TRECHO DA PÁGINA ->

* * *

Análise da música de “EU TE BUSCO”
Esta é uma versão da música “In the secret”, de Andy Park. Para ser justo, não encontrei maiores dificuldades em sua forma original. A sua versão em português é que está corrompida. Os dois aspectos da versão em português que me aterei nesta análise não estão comprometendo a música em sua forma original: 1. In the stillness, You are there, teve sua versão em português: no silêncio tu estás. Uma tradução literal seria: “na quietude, tu estás”. Creio que Andy Park estava pensando em Mateus 6.6 quando escreveu essa frase em inglês. Mas a versão em português, combinada com outras frases comprometeu a letra, conforme análise abaixo. 2. I am reaching for the highest goal, That I might receive the prize, pode ser traduzido livremente: “Estou comprometido (prossigo) em alcançar o alvo maior, onde receberei o prêmio”. No entanto a versão em português compromete isto ao afirmar que eu estou lutando para conquistar (e não receber) a coroa.
Dito isto, comecemos a análise destacando um ponto positivo. O tema da busca pelo Senhor é bíblico e se encaixa perfeitamente com a exortação de que todo crente deve procurar viver constantemente em santidade: Filipenses 2:12 – Assim, pois, amados meus, como sempre obedecestes, não só na minha presença, porém, muito mais agora, na minha ausência, desenvolvei a vossa salvação com temor e tremor. Esse desenvolvimento da salvação a que Paulo se refere é a santificação. Uma vez salvo, o crente deve se envolver na batalha da fé subjugando suas vontades e desejos a quem o salvou, despindo-se do velho homem e olhando firmemente para o autor e consumador da fé (Hb. 12:12). Não há como buscar santificação sem se lançar ao conhecimento de Deus. Passemos agora a considerações problemáticas:
I. DEUS ESTÁ EM SILÊNCIO?

* * *

TRECHOS DE DADOS ->

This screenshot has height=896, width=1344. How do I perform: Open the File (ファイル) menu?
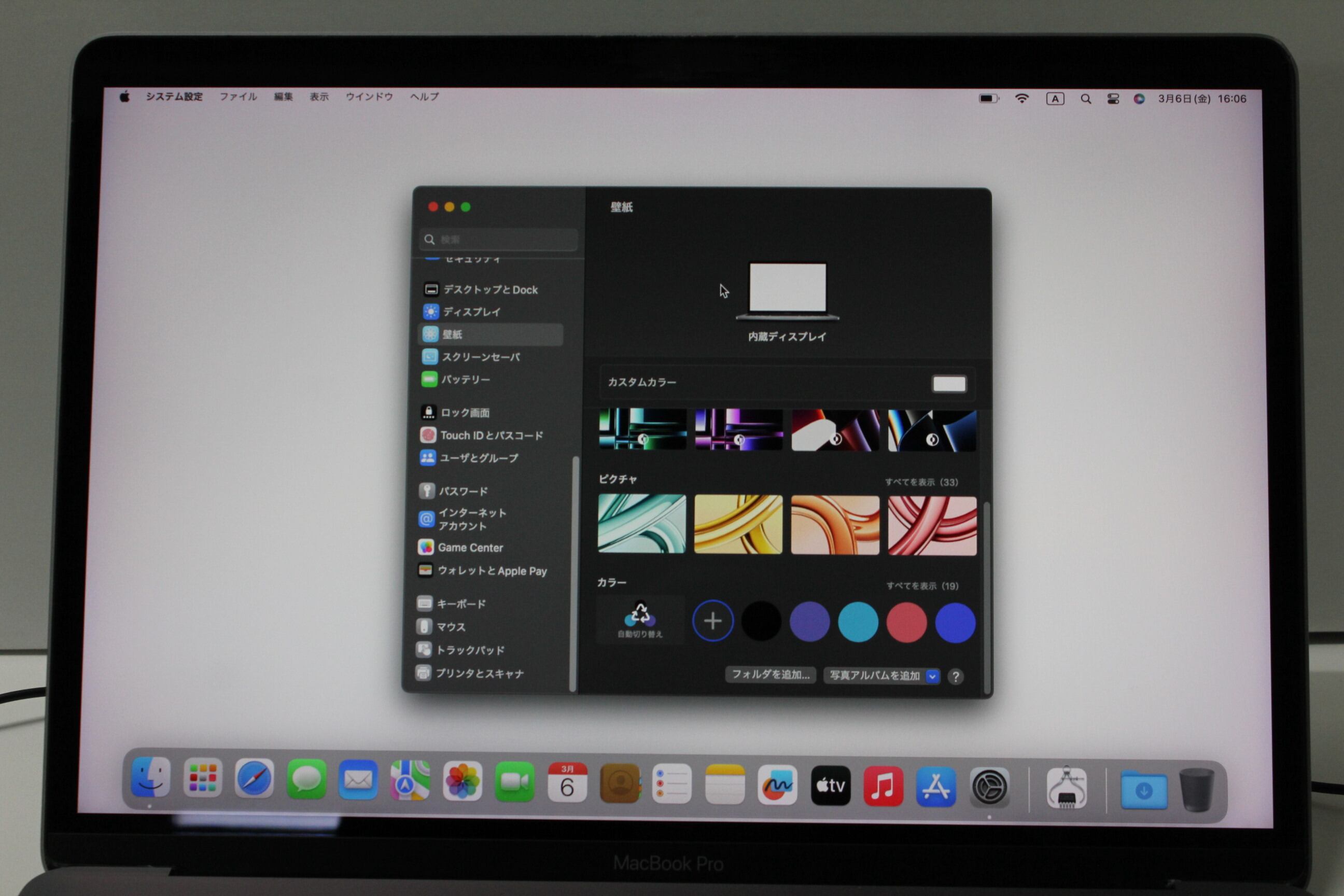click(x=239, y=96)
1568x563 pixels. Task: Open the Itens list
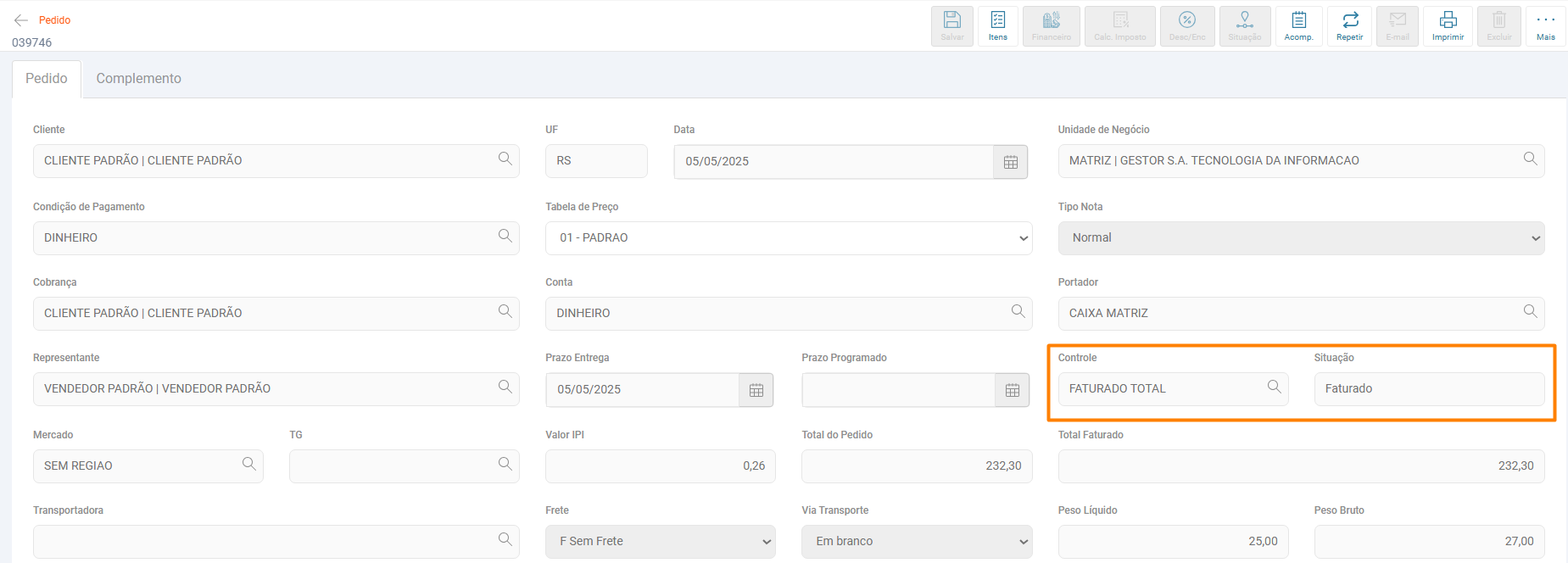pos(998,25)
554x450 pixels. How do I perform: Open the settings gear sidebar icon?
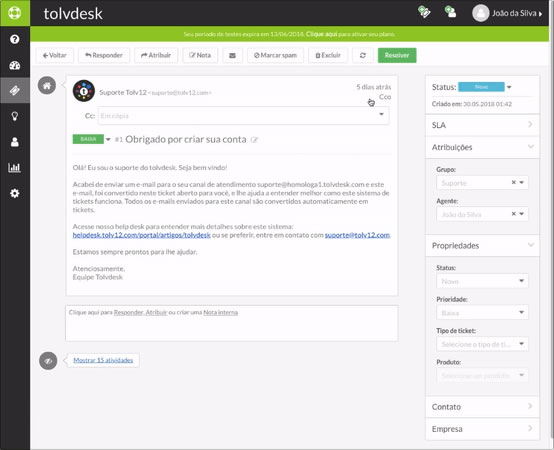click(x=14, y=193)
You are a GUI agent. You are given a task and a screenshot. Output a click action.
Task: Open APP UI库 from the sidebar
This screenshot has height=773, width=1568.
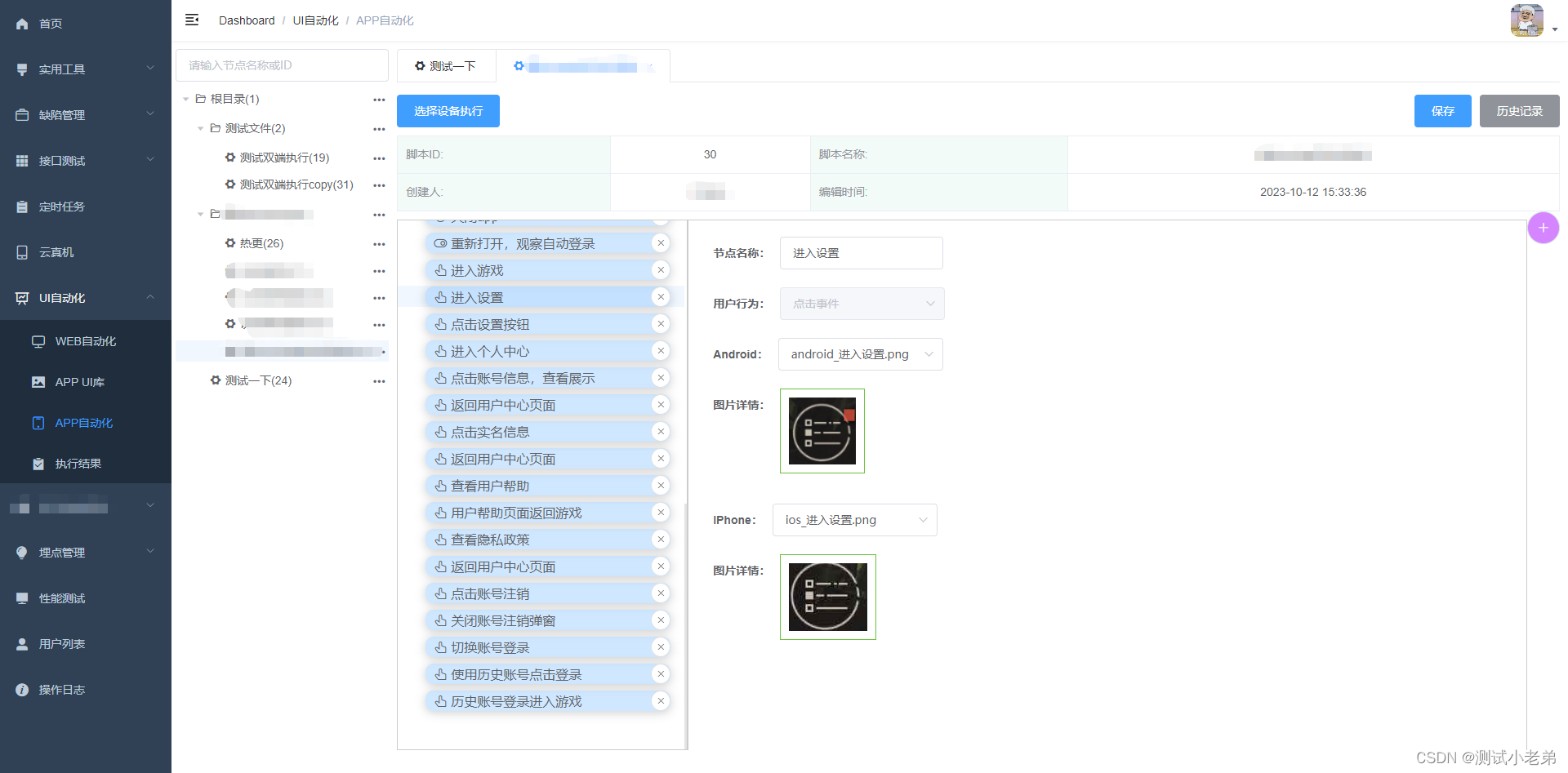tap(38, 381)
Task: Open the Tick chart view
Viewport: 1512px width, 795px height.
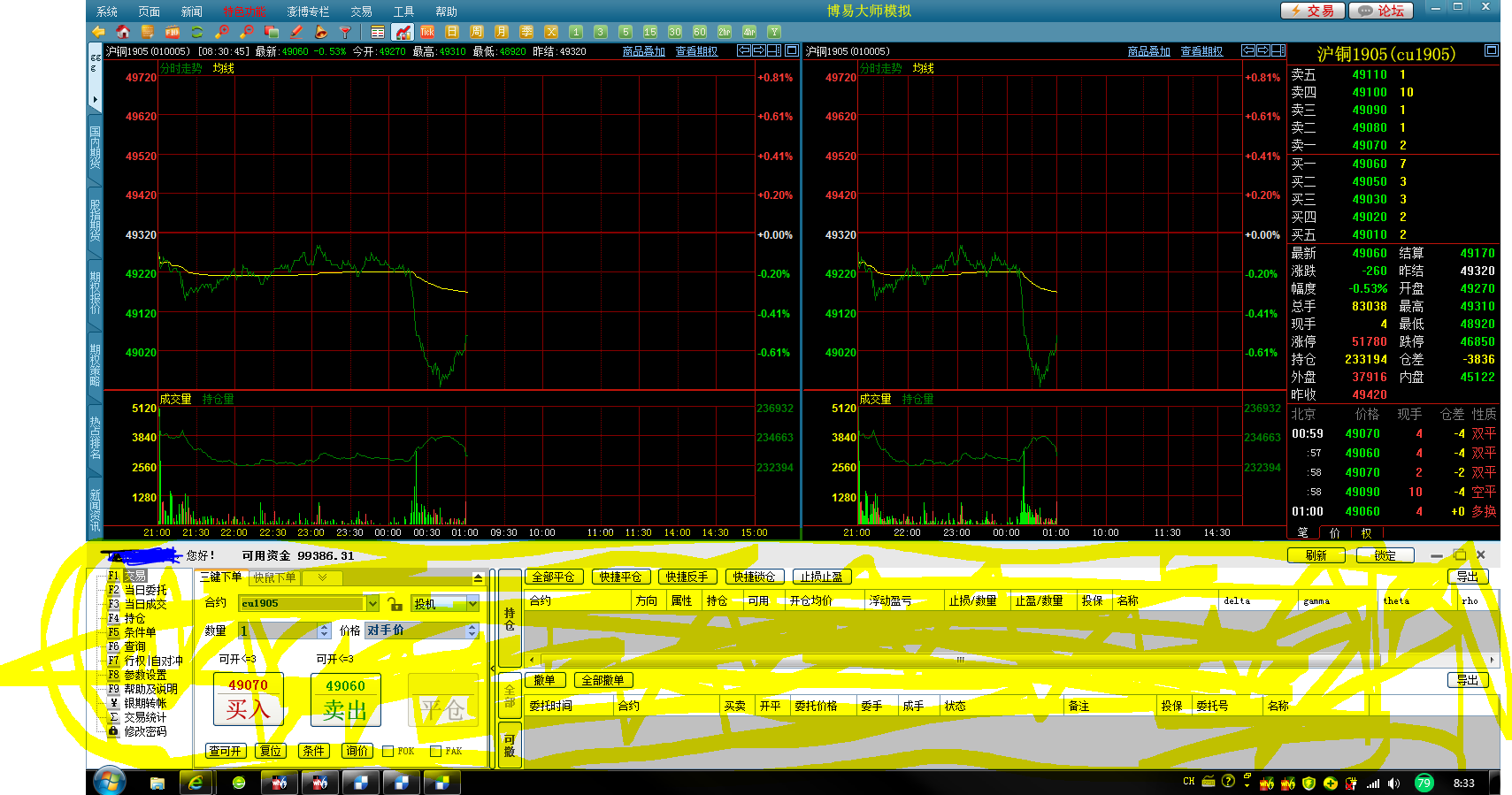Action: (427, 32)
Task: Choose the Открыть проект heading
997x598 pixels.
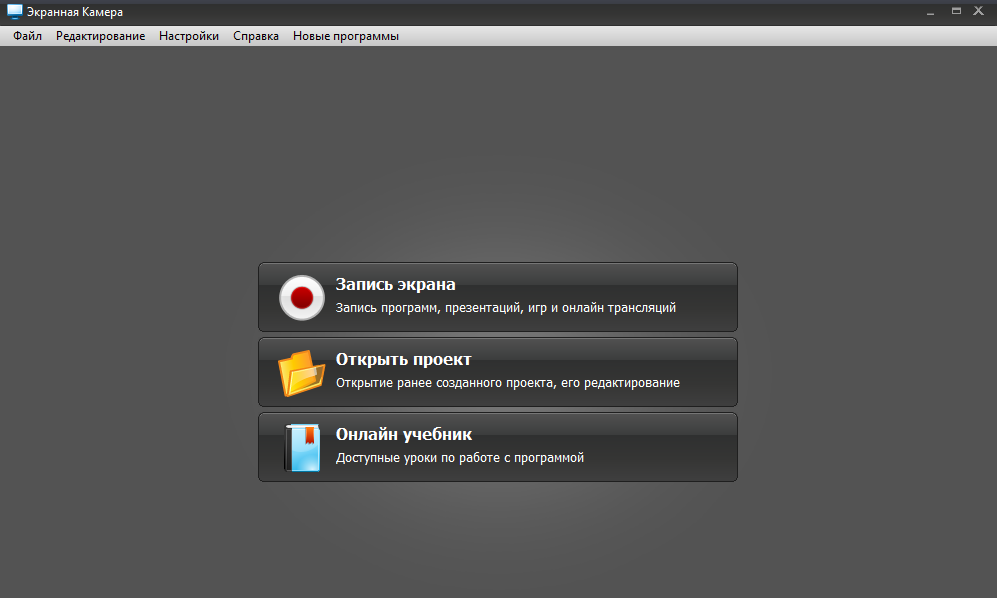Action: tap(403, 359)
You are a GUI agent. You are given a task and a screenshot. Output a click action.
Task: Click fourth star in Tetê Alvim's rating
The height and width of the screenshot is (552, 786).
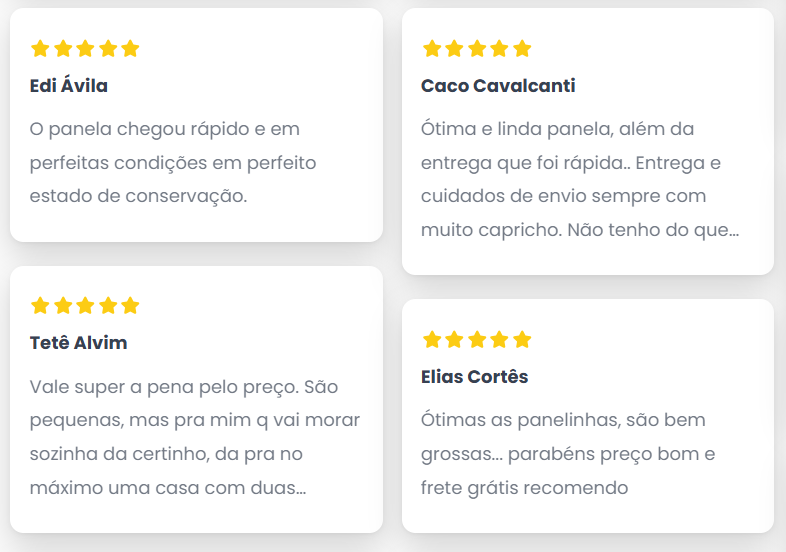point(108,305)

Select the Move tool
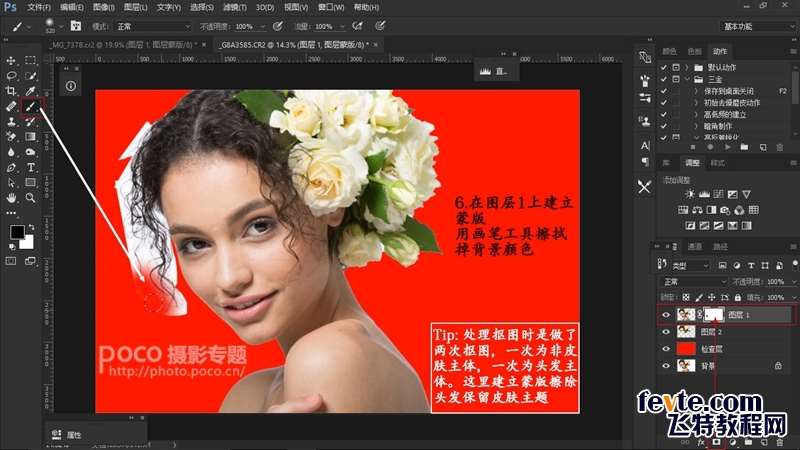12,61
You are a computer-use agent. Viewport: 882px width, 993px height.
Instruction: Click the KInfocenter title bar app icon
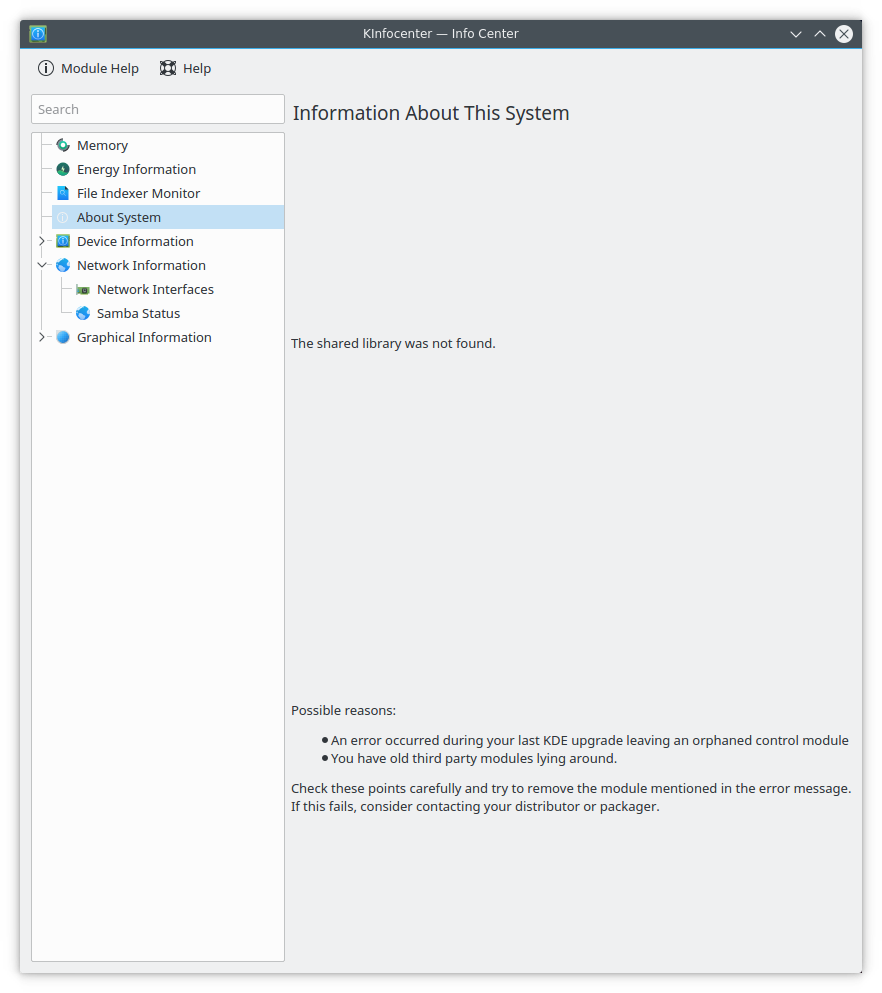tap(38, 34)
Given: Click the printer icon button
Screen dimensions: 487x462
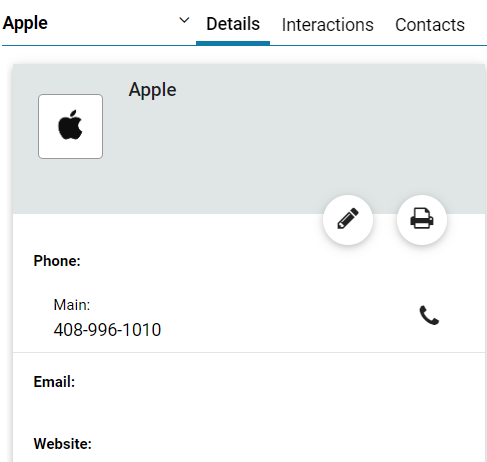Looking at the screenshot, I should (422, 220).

* * *

LISTA DE TAREFAS ->
a. Copie sem alterações o trecho da análise da música de “Dito isto, comecemos” até “ESTÁ EM SILÊNCIO?”.
b. Segundo a análise da música, de qual canção em inglês “Eu te busco” é uma versão?

RESPOSTAS EM ORDEM ->
a.
Dito isto, comecemos a análise destacando um ponto positivo. O tema da busca pelo Senhor é bíblico e se encaixa perfeitamente com a exortação de que todo crente deve procurar viver constantemente em santidade: Filipenses 2:12 – Assim, pois, amados meus, como sempre obedecestes, não só na minha presença, porém, muito mais agora, na minha ausência, desenvolvei a vossa salvação com temor e tremor. Esse desenvolvimento da salvação a que Paulo se refere é a santificação. Uma vez salvo, o crente deve se envolver na batalha da fé subjugando suas vontades e desejos a quem o salvou, despindo-se do velho homem e olhando firmemente para o autor e consumador da fé (Hb. 12:12). Não há como buscar santificação sem se lançar ao conhecimento de Deus. Passemos agora a considerações problemáticas:
I. DEUS ESTÁ EM SILÊNCIO?

b. De “In the secret”, de Andy Park.